The modern 50-star flag was designed in 1958 by Robert G. Heft, a high school student. This teenager, from the state of Ohio, was given a history assignment to create a new national flag that included the recent statehood of Alaska and Hawaii. His flag design only earned him a B-minus from his teacher. However, after his design was chosen by President Eisenhower to be our nation’s new flag, the lad’s teacher changed his grade to an A.

Each color in our National flag has a different meaning. Red symbolized hardiness and valor. White is for purity and innocence. Blue stands for vigilance, perseverance and justice. The 50 stars represent the 50 states and the 13 stripes are for the 13 original colonies.

The patriotic song, “Yankee Doodle” was originally sung by British military officers before the Revolutionary War to mock the disorganized American colonists.

Our national anthem the, “Star Spangled Banner” was written by Francis Scott Key during the War of 1812 and is set to the tune of an old British bar, or pub, song called “To Anacreon in Heaven.” It did not become the official national anthem until 1931.

Presidents John Adams and Thomas Jefferson are responsible for the bald eagle becoming our national bird.  Benjamin Franklin, on the other hand, supported the wild turkey.

July 4th:

1944—United States troops fired a 1,100 gun salute at German lines in Normandy

1942—The United States air offensive against nazi-German began.

1939—The New York Yankees retire the first player’s uniform…Lou Gehrig #4

1914—The first motorcycle race in the United State took place.  It was 300 miles long.

1911—Ty Cobb goes 0 for 4 and ends a 40 game hit streak.

1911—Ed Walsh, White Sox, ends Ty Cobb’s 40-game hitting streak.

1895—The song “America the Beautiful” is published.

1894—Elwood Haynes successfully tests one of the first American made cars.  Top speed               was six mph.

1888—Prescott, Arizona holds the first organized rodeo competition.

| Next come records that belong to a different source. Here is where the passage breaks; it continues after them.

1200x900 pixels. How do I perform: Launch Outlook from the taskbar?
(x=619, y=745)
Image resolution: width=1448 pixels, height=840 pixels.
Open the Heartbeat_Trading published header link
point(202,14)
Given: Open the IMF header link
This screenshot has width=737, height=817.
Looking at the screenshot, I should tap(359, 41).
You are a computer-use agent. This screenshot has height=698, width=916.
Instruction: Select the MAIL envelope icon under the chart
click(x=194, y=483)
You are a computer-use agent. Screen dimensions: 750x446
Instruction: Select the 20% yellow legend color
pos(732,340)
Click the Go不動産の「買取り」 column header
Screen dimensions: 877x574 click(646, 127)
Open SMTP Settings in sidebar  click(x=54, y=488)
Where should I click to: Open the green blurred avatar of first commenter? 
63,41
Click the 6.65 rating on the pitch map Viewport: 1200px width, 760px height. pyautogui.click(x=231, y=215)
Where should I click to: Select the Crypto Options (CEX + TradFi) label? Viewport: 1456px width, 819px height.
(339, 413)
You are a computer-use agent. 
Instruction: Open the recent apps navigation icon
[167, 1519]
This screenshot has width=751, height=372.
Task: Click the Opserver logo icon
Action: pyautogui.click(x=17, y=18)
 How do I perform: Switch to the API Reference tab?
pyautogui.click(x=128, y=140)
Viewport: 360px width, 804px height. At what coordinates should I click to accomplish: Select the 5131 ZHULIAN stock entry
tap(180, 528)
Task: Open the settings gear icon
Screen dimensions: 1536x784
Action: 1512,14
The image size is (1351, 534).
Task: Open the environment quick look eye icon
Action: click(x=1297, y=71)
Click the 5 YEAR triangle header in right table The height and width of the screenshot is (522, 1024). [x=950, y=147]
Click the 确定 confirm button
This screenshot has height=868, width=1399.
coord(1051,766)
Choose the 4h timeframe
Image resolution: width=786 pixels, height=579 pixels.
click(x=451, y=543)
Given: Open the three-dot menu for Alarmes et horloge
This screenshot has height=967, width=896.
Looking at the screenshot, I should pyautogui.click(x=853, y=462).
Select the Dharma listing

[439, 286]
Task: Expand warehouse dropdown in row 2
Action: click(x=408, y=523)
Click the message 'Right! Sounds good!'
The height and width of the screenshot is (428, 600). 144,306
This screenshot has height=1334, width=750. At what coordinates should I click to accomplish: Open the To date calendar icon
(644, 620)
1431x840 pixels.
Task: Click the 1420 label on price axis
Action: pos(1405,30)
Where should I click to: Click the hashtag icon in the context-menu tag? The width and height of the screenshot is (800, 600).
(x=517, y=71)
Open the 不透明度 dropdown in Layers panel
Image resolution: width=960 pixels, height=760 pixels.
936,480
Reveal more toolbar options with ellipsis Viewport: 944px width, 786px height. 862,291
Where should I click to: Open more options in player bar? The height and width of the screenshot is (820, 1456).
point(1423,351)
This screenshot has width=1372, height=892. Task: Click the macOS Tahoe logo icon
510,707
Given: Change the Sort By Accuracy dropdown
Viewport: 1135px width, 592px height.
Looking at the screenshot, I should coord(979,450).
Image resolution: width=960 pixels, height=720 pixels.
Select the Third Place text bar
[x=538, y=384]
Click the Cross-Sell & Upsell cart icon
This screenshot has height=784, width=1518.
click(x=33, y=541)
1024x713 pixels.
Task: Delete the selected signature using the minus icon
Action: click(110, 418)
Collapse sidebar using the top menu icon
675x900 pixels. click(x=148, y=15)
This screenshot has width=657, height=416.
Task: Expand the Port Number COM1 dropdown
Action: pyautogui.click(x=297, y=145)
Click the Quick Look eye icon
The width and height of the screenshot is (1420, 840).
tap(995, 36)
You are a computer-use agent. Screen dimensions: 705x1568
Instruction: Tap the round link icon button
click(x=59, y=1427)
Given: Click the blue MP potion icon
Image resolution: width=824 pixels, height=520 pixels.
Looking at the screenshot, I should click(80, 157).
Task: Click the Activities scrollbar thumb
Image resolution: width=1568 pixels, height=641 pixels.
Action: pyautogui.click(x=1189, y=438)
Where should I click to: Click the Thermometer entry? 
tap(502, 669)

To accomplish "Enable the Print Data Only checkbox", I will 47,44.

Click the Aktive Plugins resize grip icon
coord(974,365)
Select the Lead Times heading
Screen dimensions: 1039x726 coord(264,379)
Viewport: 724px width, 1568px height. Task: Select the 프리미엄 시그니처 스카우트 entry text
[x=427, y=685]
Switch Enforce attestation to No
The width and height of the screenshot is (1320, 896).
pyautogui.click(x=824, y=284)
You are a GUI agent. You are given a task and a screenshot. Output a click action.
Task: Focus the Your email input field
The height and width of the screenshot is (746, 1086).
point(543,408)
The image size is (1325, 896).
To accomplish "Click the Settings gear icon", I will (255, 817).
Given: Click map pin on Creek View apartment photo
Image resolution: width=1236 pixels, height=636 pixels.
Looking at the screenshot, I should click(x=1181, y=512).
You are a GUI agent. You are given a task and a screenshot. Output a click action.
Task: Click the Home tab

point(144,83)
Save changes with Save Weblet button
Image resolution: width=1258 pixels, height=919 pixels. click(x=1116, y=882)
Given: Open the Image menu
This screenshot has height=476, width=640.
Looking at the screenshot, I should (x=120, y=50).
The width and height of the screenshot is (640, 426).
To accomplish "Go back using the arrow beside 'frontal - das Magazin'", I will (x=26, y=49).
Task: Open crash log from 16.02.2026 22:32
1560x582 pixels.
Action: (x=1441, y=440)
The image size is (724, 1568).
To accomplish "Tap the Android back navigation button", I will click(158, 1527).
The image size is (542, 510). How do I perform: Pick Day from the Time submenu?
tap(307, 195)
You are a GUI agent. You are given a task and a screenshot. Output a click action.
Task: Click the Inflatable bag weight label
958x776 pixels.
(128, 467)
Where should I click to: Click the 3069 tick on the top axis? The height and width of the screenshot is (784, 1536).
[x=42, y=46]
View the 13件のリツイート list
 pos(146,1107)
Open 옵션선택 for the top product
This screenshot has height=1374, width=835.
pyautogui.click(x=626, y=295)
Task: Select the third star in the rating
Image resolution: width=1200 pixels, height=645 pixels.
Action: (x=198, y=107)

1884—The Statute of Liberty is presented to the United States in Paris.

1828—Construction begins on the first United States passenger Railroad the  B and O                     (Baltimore-Ohio).

1817—Work began to build the Erie Canal.

I hope you have a wonderful time, safely, celebrating the 4th of July.  There really is a lot about our nation to celebrate.  And, despite all of the differences that our country seems to have at this time, I still believe the words of President John F. Kennedy hold true, “Let every nation know, whether it wishes us well or ill, we shall pay any price, bear any burden, meet any hardship, support any friend, oppose any foe, to assure the survival and success of liberty.”